Maybe, I don't know. I'm interested mainly in preventing hair loss (MPB) in

body builders. That is what prompted this discussion. It's interesting that

Proscar may not work as well as advertised for BPH, but that is not really

my area of interest.

> I tried the stuff myself about 5 years ago just to see what lowering

DHT

> would do. All it did was take away my libido and erections!!

It does this in about 2% of men. 98% of men experience no sexual

side-effects.

And I might add that if Saw Palmetto blocks DHT, as is claimed, then it too

is likely to produce this side-effect in some small percentage of men.

I think DHT is a bit like estradiol in men. We men probably need a little

DHT for proper function of our nervous system if nothing else, just as we

need a little estradiol to be healthy. But elevated values of either of

these chemicals are bad for our health. Those who inject T, especially large

amounts of T such as in body-builders, are likely to have elevated values of

both DHT and estradiol unless some measures are taken to control the

activities of 5a-reductase and aromatase.

-gts

[Guest guest]

Gordon:

Maybe you didn't read the Cote study carefully. It showed a 7X higher rate

of prostate cancer development from lowering DHT via Proscar vs not lowering

DHT. DHT is very important to prostate health. I think it highly advisable

NOT to advise men to take this drug. DHT is itself used by some urologists to

treat BPH. Estradiol is probably more of a culprit in prostate enlargement

than DHT. No one has ever died from MPB the last I checked while prostate CA

is the second leading cause of cancer death in men. What effect might

recommending a weaker dose of Proscar (Propecia) have on prostate

health/prostate cancer?? Can you answer that question??? I would prefer to

lower Estradiol to a reasonable level and leave DHT alone until someone

refutes the Cote study.

I can guaratee you that " side effects " ( aka unwanted direct effects) of

Proscar are considerably more than 2% and considerably more than saw palmetto.

Randy

[Guest guest]

> Maybe you didn't read the Cote study carefully. It showed a 7X higher

rate

> of prostate cancer development from lowering DHT via Proscar vs not

lowering

> DHT.

I looked at it Randy, but perhaps you didn't notice that they were testing

the use of Proscar in men who ALREADY had elevated PSA. These were men who

were likely already in or nearly in the early stages of prostate cancer!

> I would prefer to lower Estradiol to a reasonable level and leave DHT

alone

> until someone refutes the Cote study.

But there is nothing to refute. The study only shows that one should not use

Proscar in men with elevated PSA. Such men probably have prostate cancer and

Proscar is not indicated for prostate cancer.

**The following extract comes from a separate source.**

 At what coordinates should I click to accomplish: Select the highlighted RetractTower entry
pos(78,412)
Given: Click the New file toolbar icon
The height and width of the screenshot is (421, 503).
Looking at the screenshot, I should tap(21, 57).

Perhaps it shouldn't be prescribed even for BPH -- I can go along with

that -- but you have not given us any reason to think it causes cancer in

men who do not already have elevated PSA levels, especially at the dose used

for MPB, which is only 1/5 the dose used for BPH.

> I think it highly advisable NOT to advise men to take this drug.

If you're right, Randy, then hundreds of thousands of doctors in this

country are guilty of malpractice with millions of patients. If you really

think you're right then you should get a law degree and file a class action

suit and make a hundred million dollars for youself!

The study only shows that is advisable not to prescribe Proscar if you think

your patient may be in the early stages of prostate cancer.

> I believe this may be what Doctor Speers was referring to when he

> said it may be bad advice to recommend DHT blockade.

No, Dr Speers mentioned nothing about the prostate. He disgreed with me when

I wrote that body builders who inject large doses of T should consider using

DHT blockers to keep DHT from elevating to superphysiological levels. He

wrote that doing so would be a waste of money -- meaning that the T would

not be put to good anabolic use in the body builder if it was not converted

as fully as possible to DHT. Dr Speers was wrong about that, or least he has

yet to refute all the contradictory evidence I have provided.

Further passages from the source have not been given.